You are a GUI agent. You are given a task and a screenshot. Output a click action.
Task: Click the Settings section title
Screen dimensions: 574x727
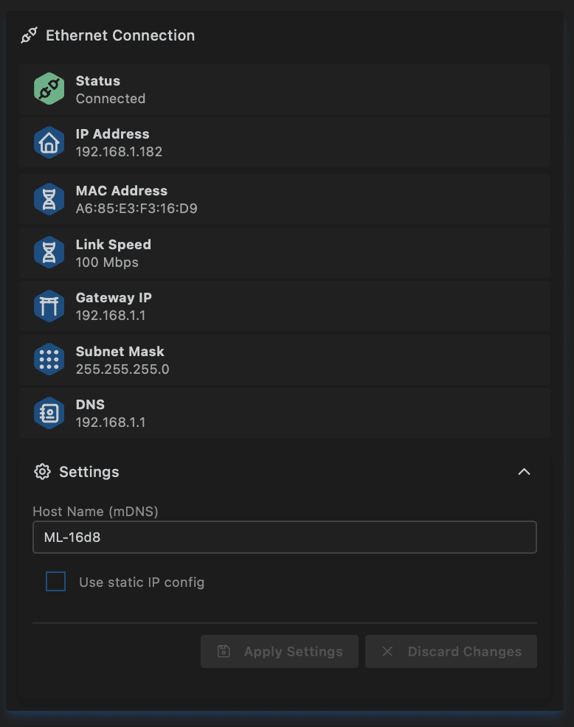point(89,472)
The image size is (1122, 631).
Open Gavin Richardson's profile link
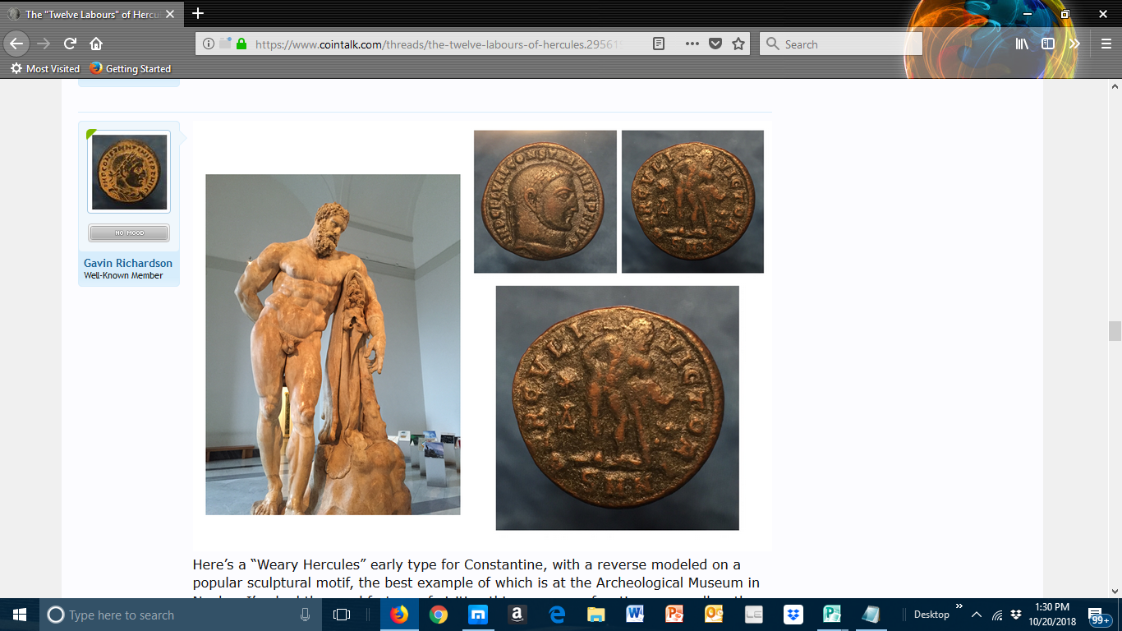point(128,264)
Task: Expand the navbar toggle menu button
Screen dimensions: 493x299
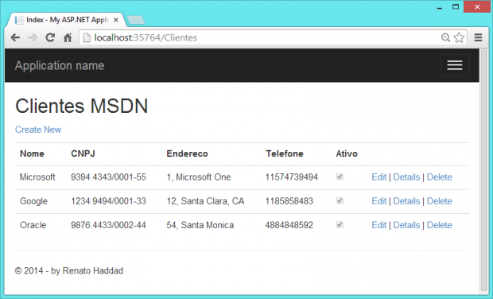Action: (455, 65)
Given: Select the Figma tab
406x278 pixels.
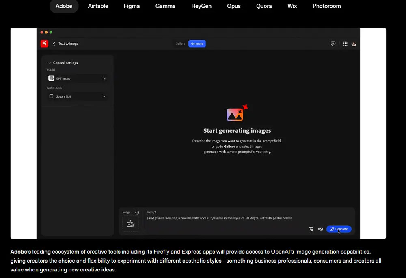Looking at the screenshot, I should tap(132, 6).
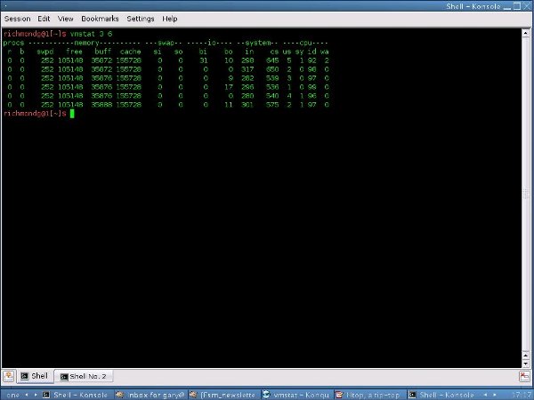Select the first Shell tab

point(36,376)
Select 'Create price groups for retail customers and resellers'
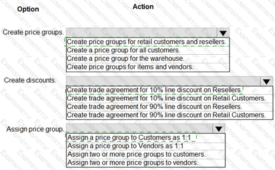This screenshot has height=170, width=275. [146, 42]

========

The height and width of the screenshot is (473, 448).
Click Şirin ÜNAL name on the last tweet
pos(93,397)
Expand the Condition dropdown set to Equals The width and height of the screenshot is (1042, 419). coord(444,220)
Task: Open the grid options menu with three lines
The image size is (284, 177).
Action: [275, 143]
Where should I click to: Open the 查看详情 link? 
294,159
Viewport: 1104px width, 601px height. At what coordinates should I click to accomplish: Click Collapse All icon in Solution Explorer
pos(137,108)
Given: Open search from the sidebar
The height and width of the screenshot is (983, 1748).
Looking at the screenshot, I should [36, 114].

========

> What to produce
Rewrite everything from the line containing "You are a GUI" down to the line containing "This screenshot has", putting "Screen size" in place of "Screen dimensions" and keeping all else the same. Leave the pictures out of your version.

> Response for this exercise
You are a GUI agent. You are given a task and a screenshot. Output a click action.
Task: Click the Settings section title
Screen size: 574x727
point(89,472)
The image size is (1122, 631).
Open Gavin Richardson's profile link
point(128,264)
Task: Expand the navbar toggle menu button
Screen size: 493x299
Action: (455, 65)
Given: Select the Figma tab
406x278 pixels.
Looking at the screenshot, I should tap(132, 6).
Select the first Shell tab

point(36,376)
Select 'Create price groups for retail customers and resellers'
This screenshot has height=170, width=275. [146, 42]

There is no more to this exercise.